*What needs to be done*:
Lay out every line of the data below as a JSON list of strings, one string per line, skipping blank lines. Leave the pictures out.

Target pointing data

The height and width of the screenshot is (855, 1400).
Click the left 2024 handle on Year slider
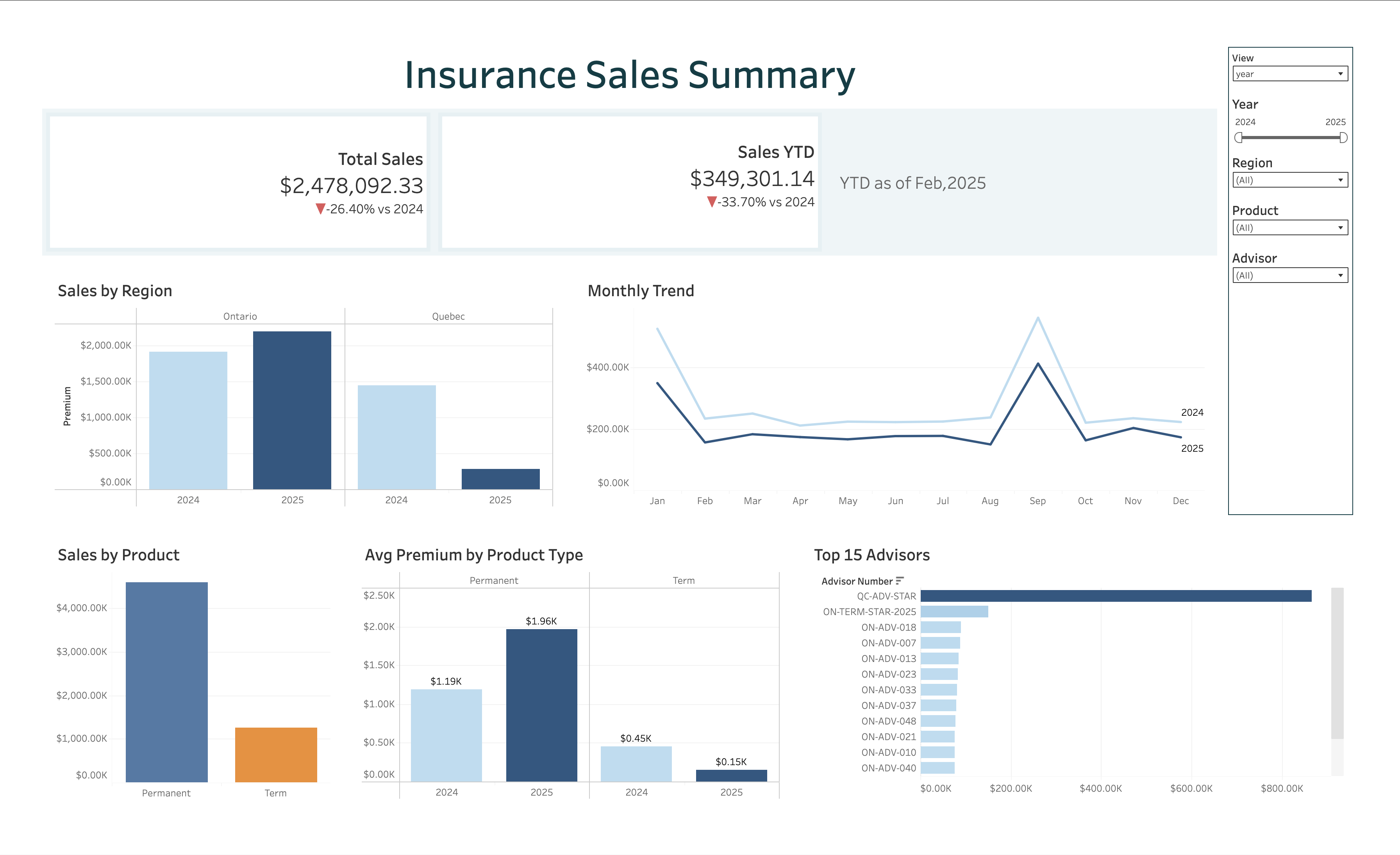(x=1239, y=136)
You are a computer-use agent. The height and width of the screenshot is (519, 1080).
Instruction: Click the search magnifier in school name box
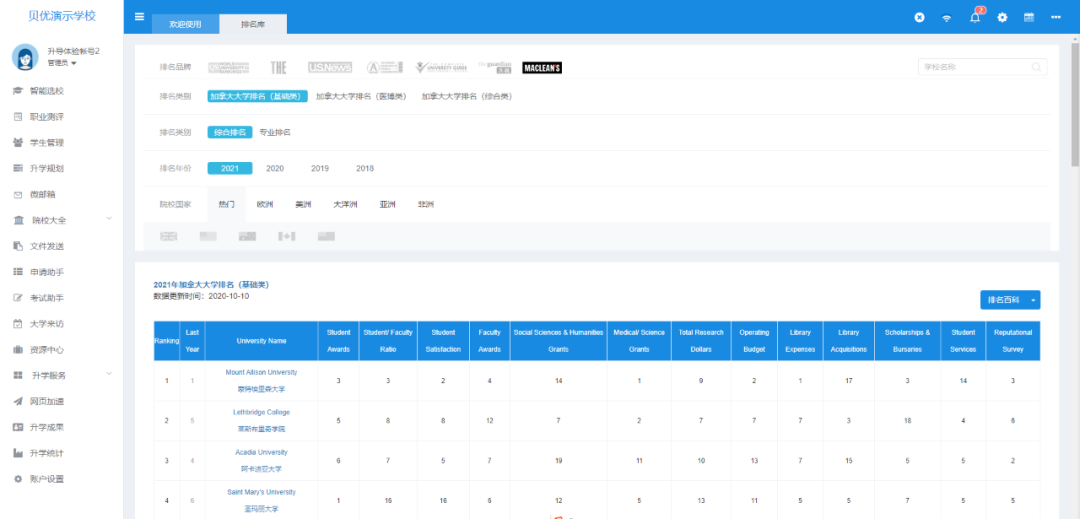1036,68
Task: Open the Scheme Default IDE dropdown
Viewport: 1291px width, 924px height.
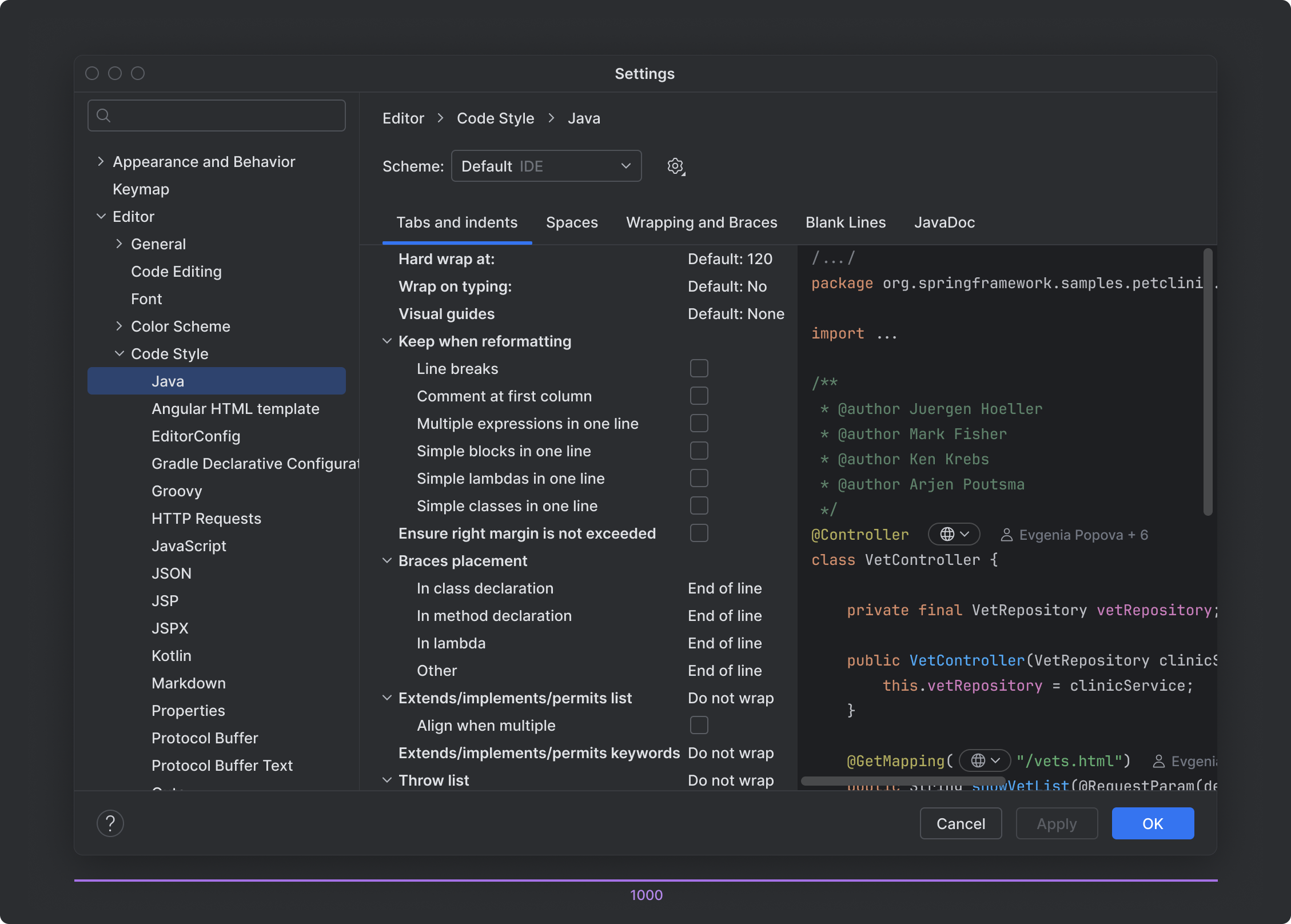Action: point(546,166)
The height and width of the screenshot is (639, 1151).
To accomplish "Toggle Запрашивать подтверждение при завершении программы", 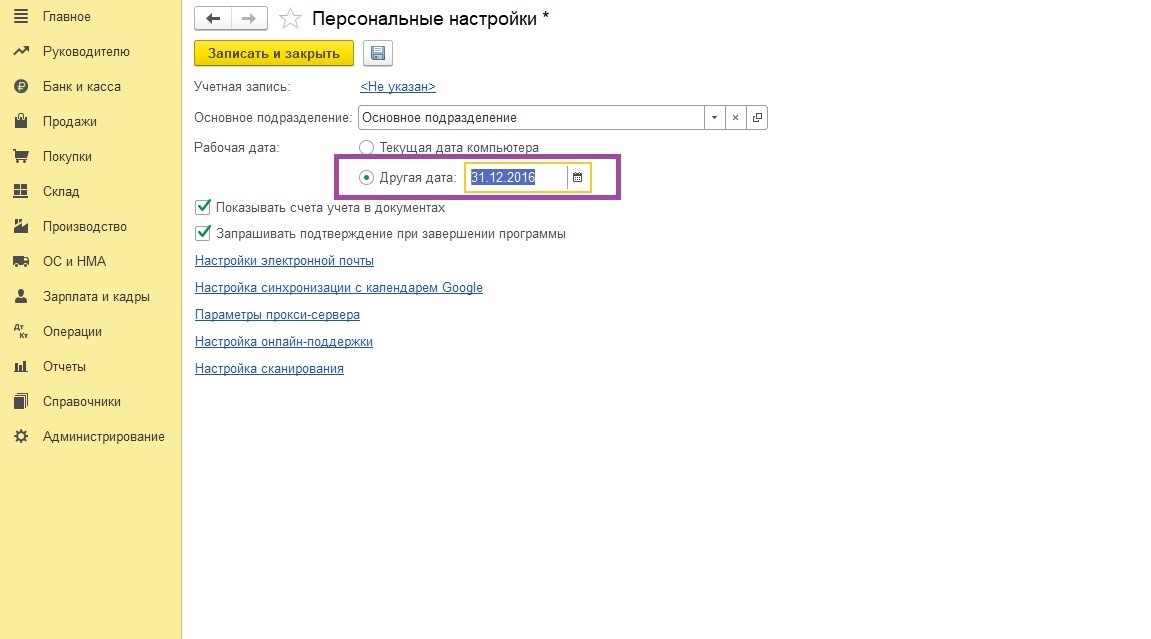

*Exercise answer*:
[
  "The height and width of the screenshot is (855, 1400).",
  "Click the left 2024 handle on Year slider",
  "(x=1239, y=136)",
  "You are a computer-use agent. The height and width of the screenshot is (519, 1080).",
  "Instruction: Click the search magnifier in school name box",
  "1036,68",
  "Task: Open the Scheme Default IDE dropdown",
  "Viewport: 1291px width, 924px height.",
  "Action: point(546,166)",
  "The height and width of the screenshot is (639, 1151).",
  "To accomplish \"Toggle Запрашивать подтверждение при завершении программы\", "
]